Protiviti IT security & privacy director Aaron Greenman said the new laws could be a curve-ball for unprepared reatilers.
“For the first time under Australian information privacy law, organisations have an express obligation to take positive steps to adopt practices and systems to protect personal data in accordance with the APP.
“Organisations will be saddled with a raft of new responsibilities including ensuring they have processes to deal with privacy complaints, making sure they are accountable for personal information disclosed to overseas parties, establishing security measures to prevent information breaches, and many more,” he said.

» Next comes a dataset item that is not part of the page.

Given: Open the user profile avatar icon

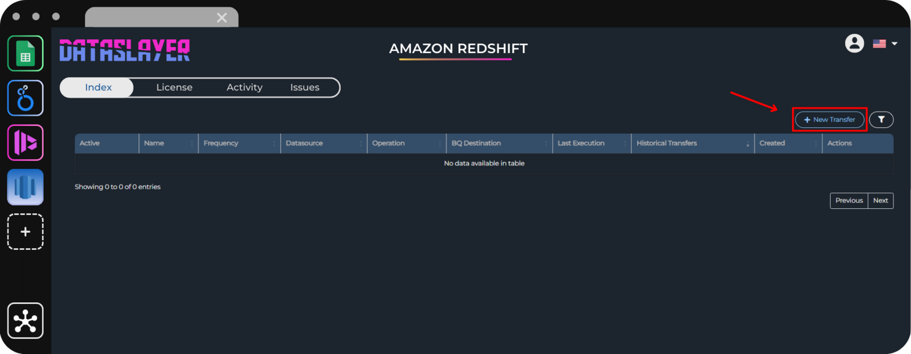Looking at the screenshot, I should pos(854,43).
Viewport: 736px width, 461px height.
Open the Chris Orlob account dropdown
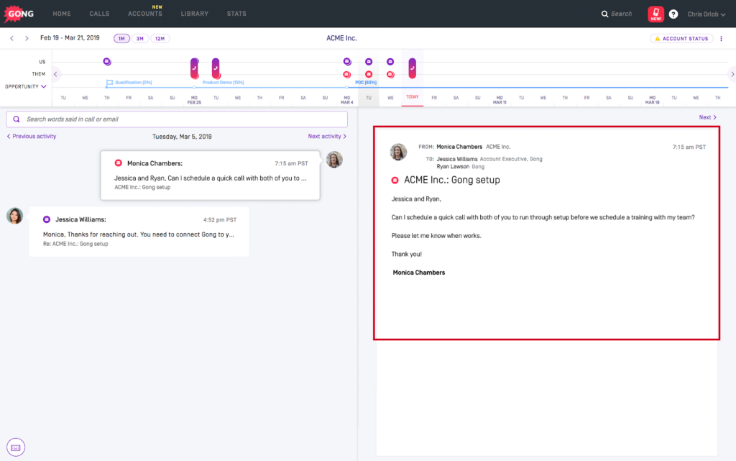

“These wide-ranging changes will have a big impact on organisations that collect a lot of personal information such as online businesses, retailers, utilities, healthcare providers, communications companies and most businesses in the finance and insurance sectors. Yet, while government departments are generally well-prepared, regrettably, our experience has shown that the majority of corporates are not.”
According to the company, the Privacy Commissioner has made it clear that he will not shy away from using his new powers and come March 12, companies should not expect a ‘softly, softly’ approach to enforcement. This is because the rules have been in the public domain for some time and organisations have effectively had 15 months to prepare*.
In view of the regulator’s tough stance, Greenman also warned that companies which have not already done so, need to take immediate steps to become APP-compliant.
“Corporate Australia’s appetite for yet another compliance measure may be underwhelming, but companies need to appreciate that privacy is much more than just a bureaucratic requirement”, he said.
“With the rise of online technologies and social media, community concerns about how organisations use or misuse private information are at an all-time high. Today, privacy is an issue that if done well, builds deep bonds of community trust and customer loyalty. But on the flipside, when things go horribly wrong such as when a major security breach occurs, the public backlash and negative publicity can inflict long-lasting damage to corporate reputations and see customers deserting a company for a very long time”.